Diabetes risk increases three-fold in patients with insomnia, and hypertension risk increases five-fold. Lack of sleep is responsible for an estimated 100,000 annual deaths in US hospitals due to medical errors, and the annual cost of sleep conditions in the US healthcare system is estimated to be between $15 billion and $150 billion.
These facts drive the need for proactive sleep assessment and care, Doghramji said. Primary care physicians can start with a basic line of questioning.
“There are 2 screening questions we suggest that you ask,” he explained. “’Do you have any trouble getting to sleep?’ and the second one: ‘How do you feel the next day?’”
Follow-up questions should pertain to: the patient’s timing of sleep; current therapies; lifestyle; duration and frequency of sleep; any medical or psychiatric associations; their history of primary sleep disorders; and their family history of disorders including insomnia and obstructive sleep apnea.
Karl Doghramji also advocated for the application of the Insomnia Severity Index (ISI) for patients that show initial issues in sleep habit. He noted the ISI form is simplistic, only requires a few minutes for a patient to complete, and easily tracks progress visit-to-visit.
Risk factors are fairly distinguishable in sleep disorder patients, Doghramji noted. Conditions are more prevalent in older patients, as well as females—particularly those who are postmenopausal or perimenopausal. Patients who have been through a divorce, separation, or loss of a spouse are also more susceptible.
Chronic pain and psychiatric illnesses are common risk factors, and patients may more often engage in behaviors such as cigarette smoking, and alcohol and/or coffee consumption more frequently.
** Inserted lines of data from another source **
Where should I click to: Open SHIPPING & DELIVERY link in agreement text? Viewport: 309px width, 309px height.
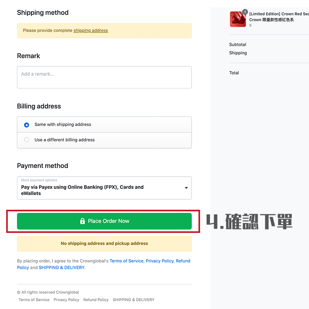[61, 268]
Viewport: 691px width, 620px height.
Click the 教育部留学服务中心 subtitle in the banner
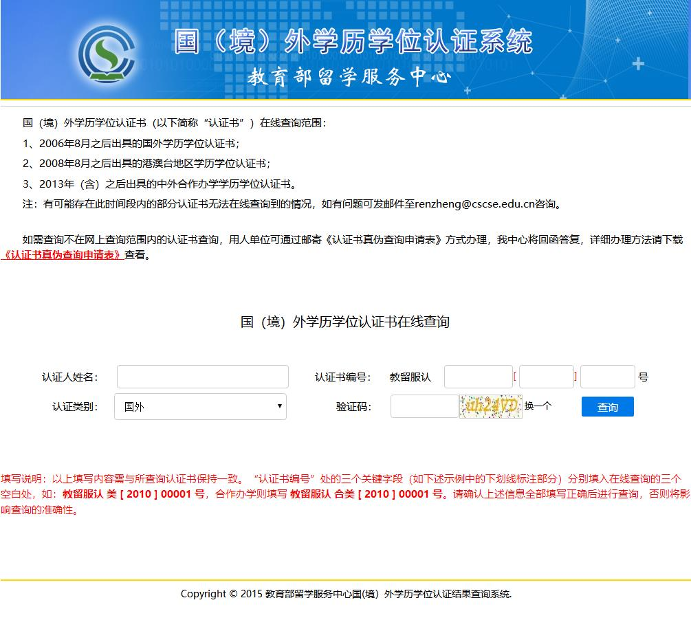click(349, 77)
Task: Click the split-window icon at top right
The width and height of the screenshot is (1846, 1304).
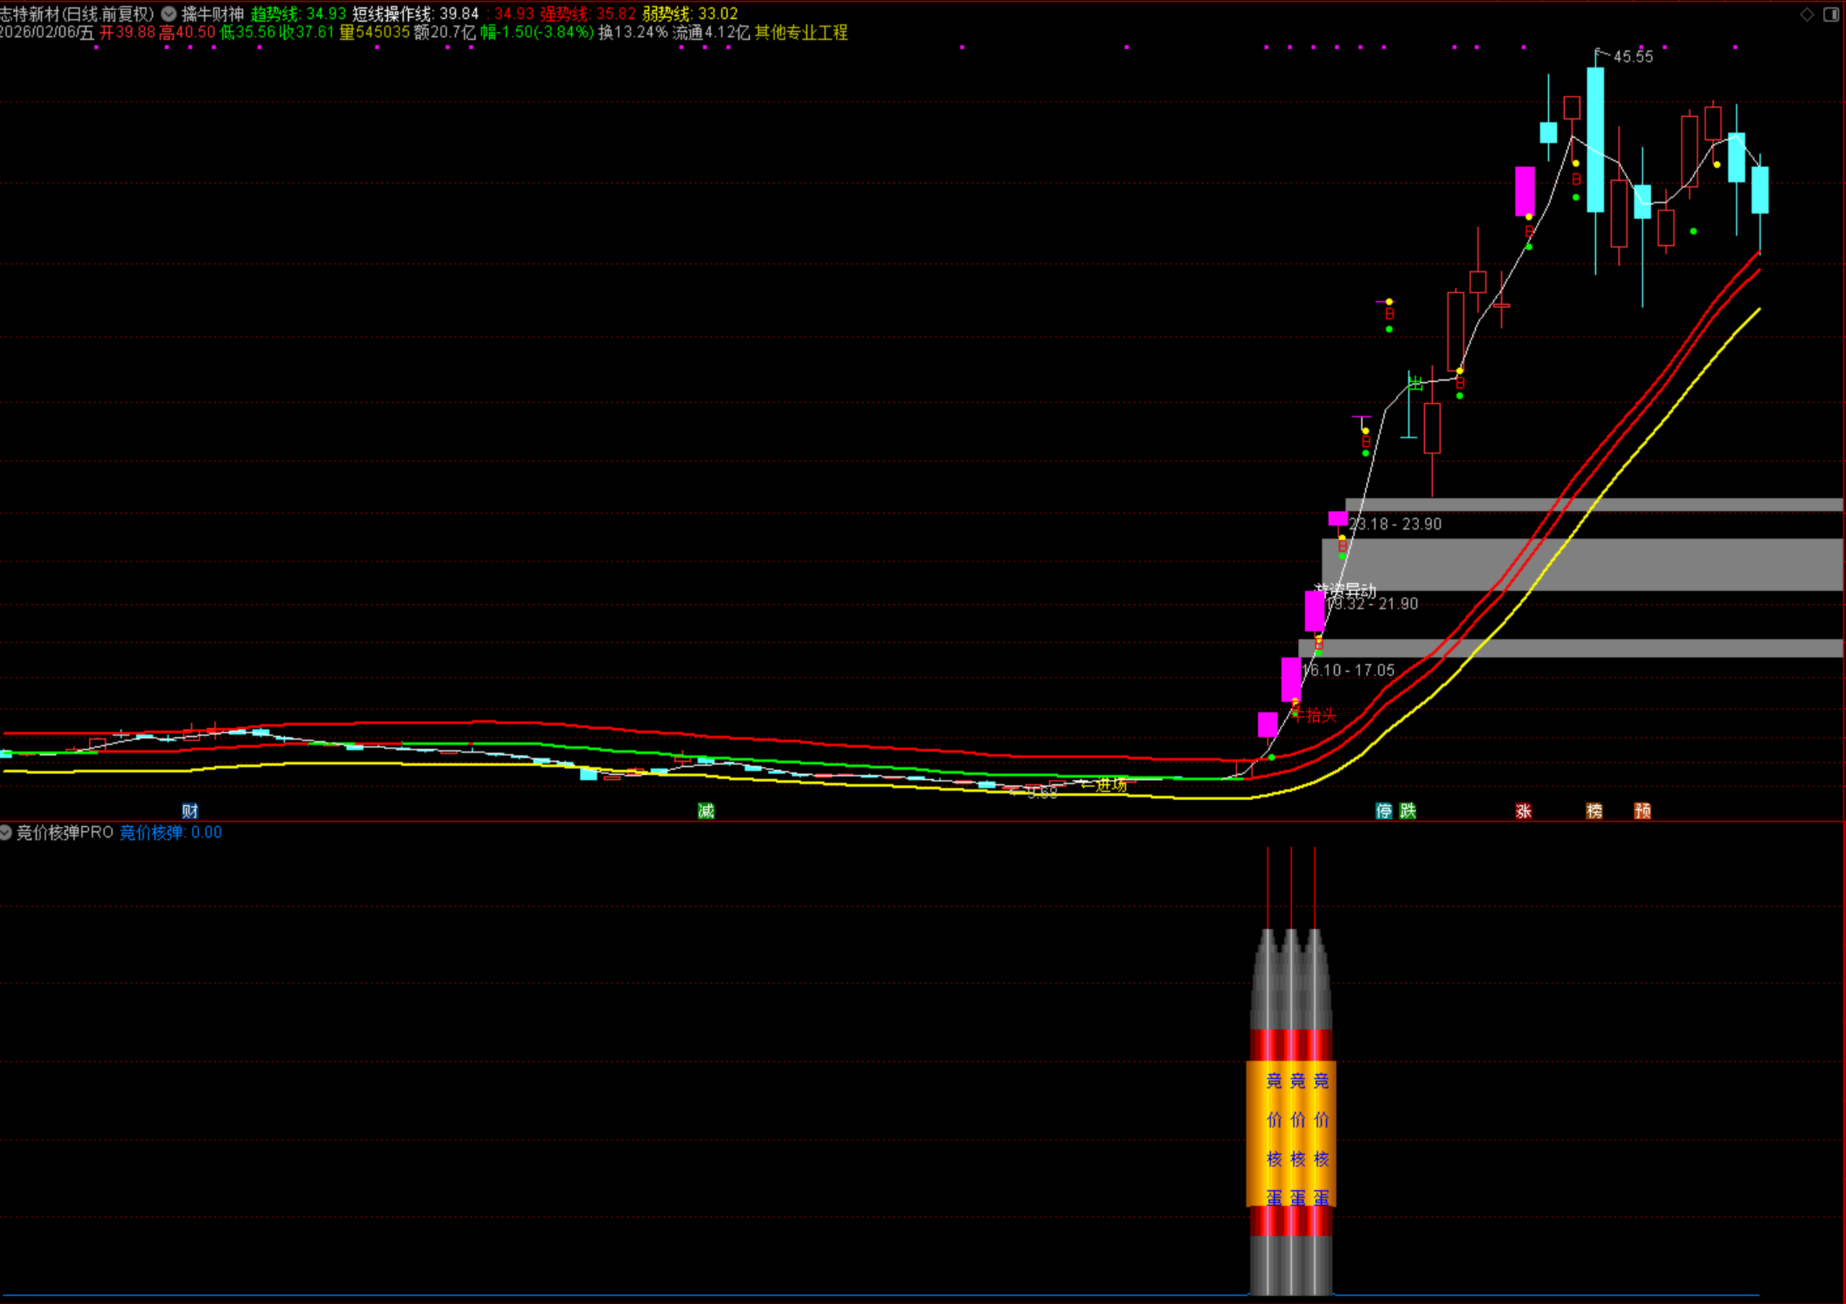Action: [1831, 14]
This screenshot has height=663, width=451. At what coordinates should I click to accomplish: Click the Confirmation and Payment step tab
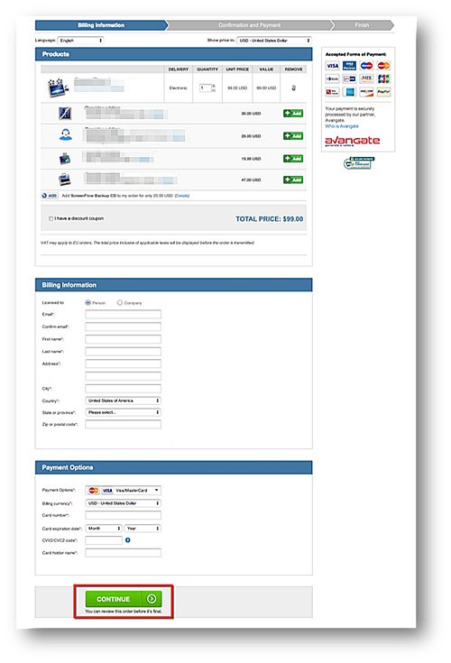pyautogui.click(x=249, y=25)
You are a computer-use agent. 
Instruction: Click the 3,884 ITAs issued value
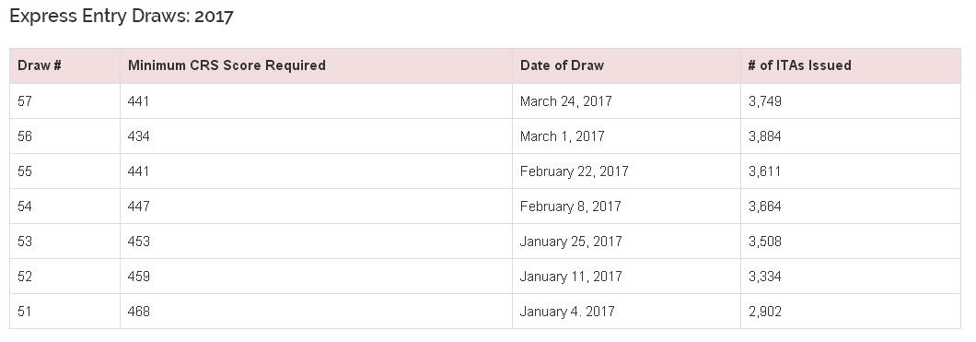(x=765, y=136)
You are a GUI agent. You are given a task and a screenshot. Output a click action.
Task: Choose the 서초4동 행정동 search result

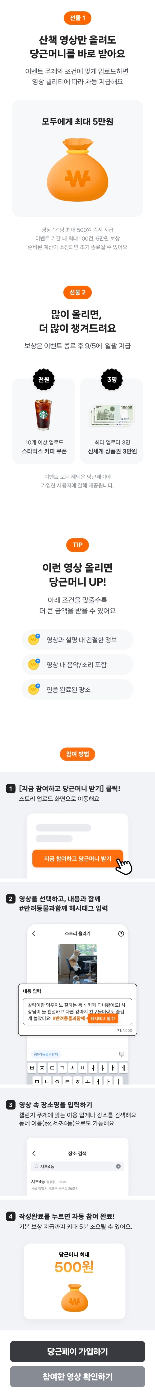54,1184
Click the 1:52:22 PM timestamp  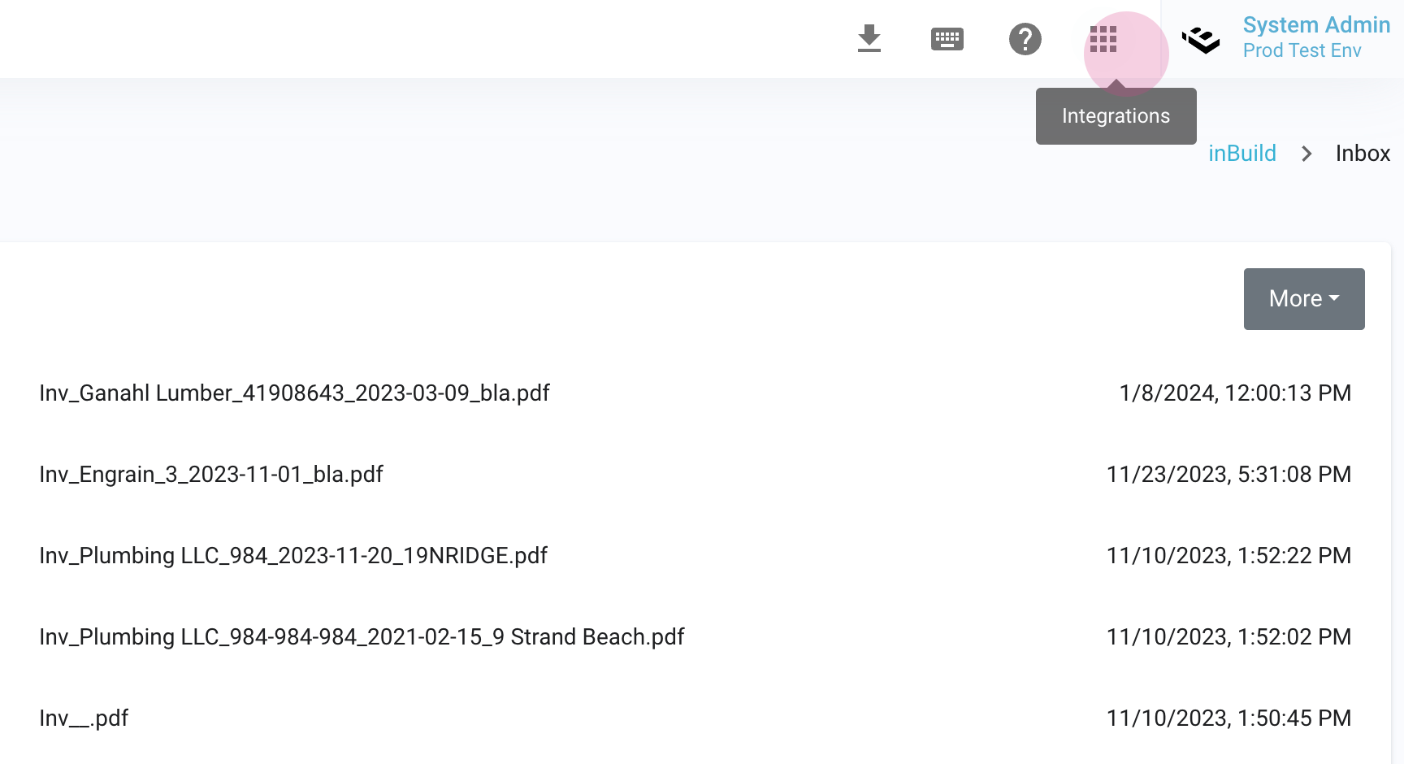tap(1229, 556)
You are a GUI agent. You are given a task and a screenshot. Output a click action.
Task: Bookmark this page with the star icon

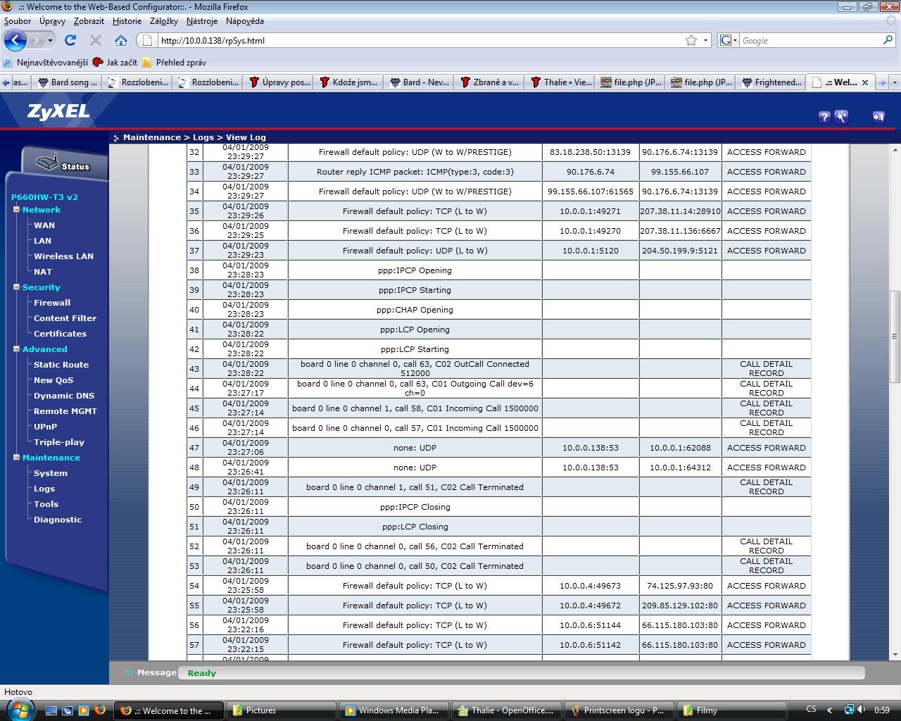[691, 40]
Doghramji noted primary care physicians may be wary to engage their patient on sleep disorders if only because they’re uncertain of the next steps. To that, he advised they embrace the learning curve—as they had to for BP readings and questions about depression symptoms. A physician doesn’t immediately refer a patient with chest pains to a cardiologist, and they shouldn’t have to refer a patient with poor sleep habits to a specialist.
Embracing the scope of sleep disorders—their prevalence, their harm, and especially the simple clinical steps that can limit their reach and symptoms—is a necessity in the primary care space. Like gauging a patient’s exercise routine and diet, it could make all the difference.
“You don’t wonder why—you just know it’s worth it,” Doghramji said.